Paleontologists have decoded the cause of death of an ancient fish that lived during the Jurassic period through its fossil specimen.

This fish fossil shows that it perished after ingesting a huge ammonite, which is a type of mollusk.

Researchers from Germany’s State Museum of Natural History Stuttgart examined the well-preserved stomach fossil of this ancient fish species called Pachycormus macropterus.

Reportedly, the fish was a type of actinopterygian, which included bony, ray-finned fish, and lionfish.

This now-extinct species’ fossil remains were discovered in Germany’s Posidonienschiefer Formation, dating back to the early Jurassic era between 174 and 182 million years ago.

The presence of ammonite in the stomach fossil

The analysis of the preserved stomach residue indicated that this fish had devoured a variety of prey before dying.

The evidence showcased it had eaten small mollusks and other tiny fish.

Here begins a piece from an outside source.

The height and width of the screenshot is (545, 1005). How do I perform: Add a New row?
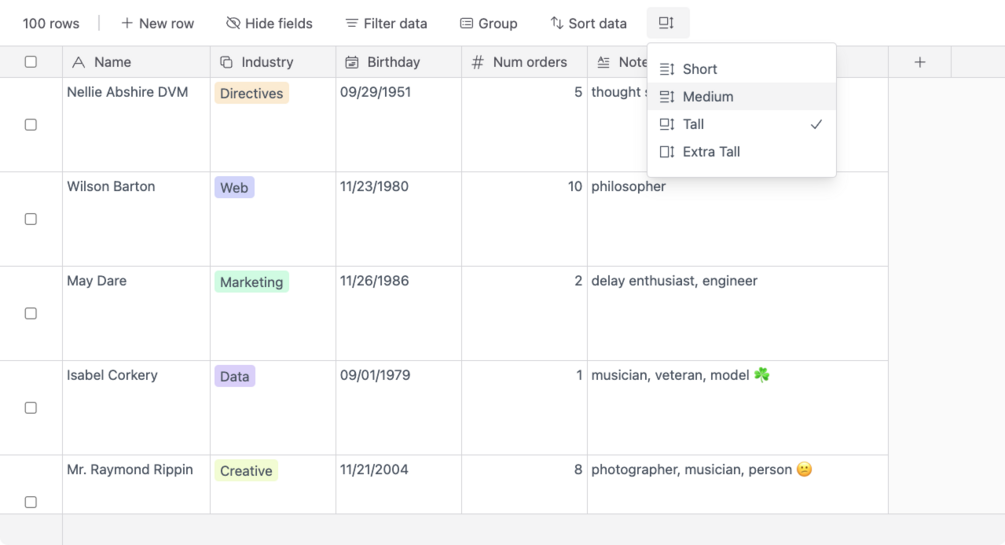(157, 23)
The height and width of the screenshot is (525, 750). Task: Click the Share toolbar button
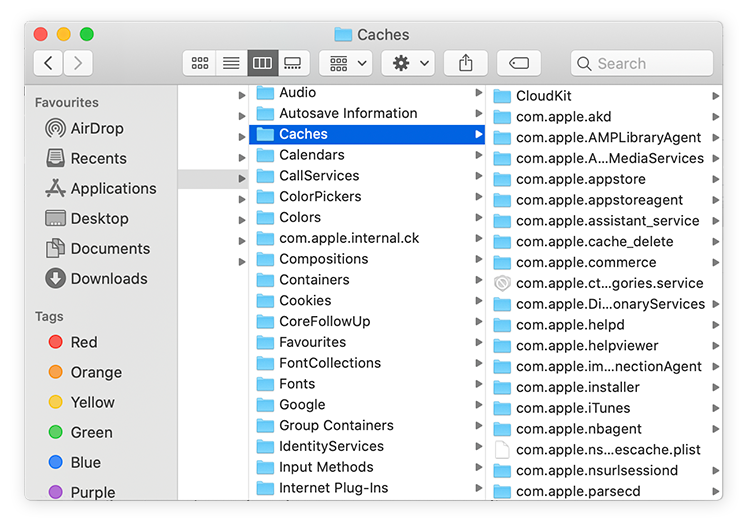click(465, 63)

Notably, the stomach fossil included traces of a big, shelled organism ammonite conch – around 10 centimeters across.

The close fossil inspection revealed that the ammonite was not digested by the fish, and it perished shortly after gulping the entire creature.

This is mostly because the ammonite was too large for fish to consume all at once.

The team also speculates that the fish may have inadvertently swallowed the organism, causing it to become stuck in its mouth. Once inside, the fish was unable to expel the ammonite from its mouth, forcing it to swallow it.

The ammonite’s shell then could have blocked passage to the intestine, leading to either congestion or internal bleeding. And in any case, the fish would have died within a couple of hours.

After its death, the fish sank to the seafloor and was eventually buried under the sediments.

Where it was preserved, along with its stomach contents, for millions of years. And now found by scientists.